A memoryless agent will cut the tree off at the very first branch unless something forces it to walk further. That something is the first skill in the pipeline.

Skill 1: Grill Me — Interview the Idea Before You Code It

The Grill Me skill is the most counterintuitive thing on the list. You'd think the first move with an AI agent is to give it a prompt and watch it write code. Grill Me does the opposite. You hand the agent a rough idea — three sentences, a paragraph, a half-formed feature request — and it interviews you.

The interview is structured around Brooks's design tree. The agent identifies every decision point your idea implies but doesn't resolve, and walks you through them one at a time. For a short feature it might ask sixteen questions. For something complex — a multi-tenant billing system, a content pipeline with branching workflows, a new auth surface — I've watched it generate thirty to fifty questions before it's satisfied. Most of those questions are ones I should have been asking myself and wasn't.

Here's what a Grill Me session looked like on a real project last month. I told it I wanted to add "team workspaces" to a SaaS dashboard. It came back with:

  1. Is a workspace owned by a single user or a team?
  2. If a team, can a user belong to multiple teams simultaneously?
  3. Do workspaces inherit permissions from the parent organization or define their own?
  4. What happens to a workspace's resources when its owner leaves the organization?
  5. Is workspace billing rolled into the organization's invoice or billed separately?

I'd been about to prompt Claude with "add team workspaces to the dashboard." If I had, the agent would have made five hidden assumptions for me, written code against those assumptions, and I'd have discovered the mismatch around question 4, in production, when somebody left a team. The grill made the assumptions visible before a line of code existed.

The pattern is the same every time. Most of the questions feel obvious in hindsight, which is exactly why they're worth surfacing — obvious-in-hindsight questions are the ones we skip because our brains tell us we already know the answer. The agent doesn't have that bias. It just walks the tree.

You can think of the output as a transcript, but the transcript isn't the deliverable. The deliverable is the shared understanding — a state where you and the agent agree on every consequential decision the feature implies. Once you have that, the next skill takes over.

Skill 2: Write a PRD — Lock Shared Understanding Into Durable Form

The interview output dies the moment the chat window closes. That's the memoryless-agent tax I mentioned earlier. The Write a PRD skill exists to solve that problem in a single move: it converts the Grill Me transcript into a Product Requirements Document, formatted for an AI reader, and submits it as an issue to your project's issue tracker — usually a GitHub issue.

There are three things to notice about the way this skill is structured.

First, it's written for the next agent, not for you. A traditional PRD reads like a sales document. This one reads like a function signature with prose. Each requirement is testable. Each constraint is explicit. Each design decision from the grill is captured with the reasoning behind it. The next session will not have access to your memory of why you chose many-to-many over one-to-many — but it will have access to the PRD, and the PRD will tell it.

Second, it lives in the issue tracker. Not in a docs/ folder, not in Notion, not pasted into a chat. The reason matters: the issue tracker is the place where every other tool — humans, agents, CI, downstream skills — will look for the source of truth on this feature. Putting the PRD anywhere else creates a fork in the design history that will haunt you in six weeks.

:: Data listing ::
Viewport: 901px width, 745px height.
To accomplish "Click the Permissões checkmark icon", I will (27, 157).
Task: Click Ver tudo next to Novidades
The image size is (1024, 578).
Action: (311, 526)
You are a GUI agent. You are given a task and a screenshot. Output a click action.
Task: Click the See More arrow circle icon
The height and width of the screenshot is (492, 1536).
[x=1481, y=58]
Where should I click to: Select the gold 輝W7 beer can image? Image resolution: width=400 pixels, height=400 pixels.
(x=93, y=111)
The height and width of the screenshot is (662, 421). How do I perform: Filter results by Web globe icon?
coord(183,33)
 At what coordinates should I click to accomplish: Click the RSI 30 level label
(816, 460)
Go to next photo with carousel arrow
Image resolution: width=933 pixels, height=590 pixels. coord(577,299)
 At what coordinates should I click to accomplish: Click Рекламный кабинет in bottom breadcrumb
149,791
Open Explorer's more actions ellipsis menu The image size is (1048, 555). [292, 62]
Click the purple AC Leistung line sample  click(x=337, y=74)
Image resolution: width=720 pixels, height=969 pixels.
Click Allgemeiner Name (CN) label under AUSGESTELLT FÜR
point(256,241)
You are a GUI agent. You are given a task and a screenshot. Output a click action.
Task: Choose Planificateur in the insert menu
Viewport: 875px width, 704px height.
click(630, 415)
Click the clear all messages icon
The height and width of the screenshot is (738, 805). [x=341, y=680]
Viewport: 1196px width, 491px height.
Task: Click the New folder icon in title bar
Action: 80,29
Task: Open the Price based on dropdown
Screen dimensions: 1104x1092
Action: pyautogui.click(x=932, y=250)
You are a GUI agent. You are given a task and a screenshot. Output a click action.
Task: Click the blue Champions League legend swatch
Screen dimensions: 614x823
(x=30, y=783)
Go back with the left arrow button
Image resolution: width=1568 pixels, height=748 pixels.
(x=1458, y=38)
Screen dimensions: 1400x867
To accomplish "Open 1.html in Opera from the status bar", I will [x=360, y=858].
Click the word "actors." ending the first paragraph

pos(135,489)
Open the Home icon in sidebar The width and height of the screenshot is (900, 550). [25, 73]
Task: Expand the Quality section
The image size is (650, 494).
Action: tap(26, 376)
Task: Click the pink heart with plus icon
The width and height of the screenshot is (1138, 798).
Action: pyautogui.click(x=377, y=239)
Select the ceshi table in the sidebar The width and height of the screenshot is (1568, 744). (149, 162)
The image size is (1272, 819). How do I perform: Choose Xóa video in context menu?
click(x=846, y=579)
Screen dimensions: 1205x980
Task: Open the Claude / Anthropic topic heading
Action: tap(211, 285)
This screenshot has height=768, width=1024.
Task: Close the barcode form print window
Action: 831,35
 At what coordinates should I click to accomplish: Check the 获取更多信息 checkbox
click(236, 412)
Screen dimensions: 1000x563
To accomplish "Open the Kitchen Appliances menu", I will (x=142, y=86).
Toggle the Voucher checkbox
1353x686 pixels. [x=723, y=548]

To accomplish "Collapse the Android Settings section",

:: Check your understanding ::
1) According to the excerpt, where does the Write a PRD skill submit the Product Requirements Document it produces?
2) List every tool the excerpt says will look to the issue tracker for the source of truth on a feature.
3) Repeat the part of the excerpt starting at "The interview output" and ending at "will tell it.".
You can disregard the records entirely.

:: Task-by-task answers ::
1) It submits it as an issue to the project's issue tracker, usually a GitHub issue.

2)
- humans
- agents
- CI
- downstream skills

3)
The interview output dies the moment the chat window closes. That's the memoryless-agent tax I mentioned earlier. The Write a PRD skill exists to solve that problem in a single move: it converts the Grill Me transcript into a Product Requirements Document, formatted for an AI reader, and submits it as an issue to your project's issue tracker — usually a GitHub issue.

There are three things to notice about the way this skill is structured.

First, it's written for the next agent, not for you. A traditional PRD reads like a sales document. This one reads like a function signature with prose. Each requirement is testable. Each constraint is explicit. Each design decision from the grill is captured with the reasoning behind it. The next session will not have access to your memory of why you chose many-to-many over one-to-many — but it will have access to the PRD, and the PRD will tell it.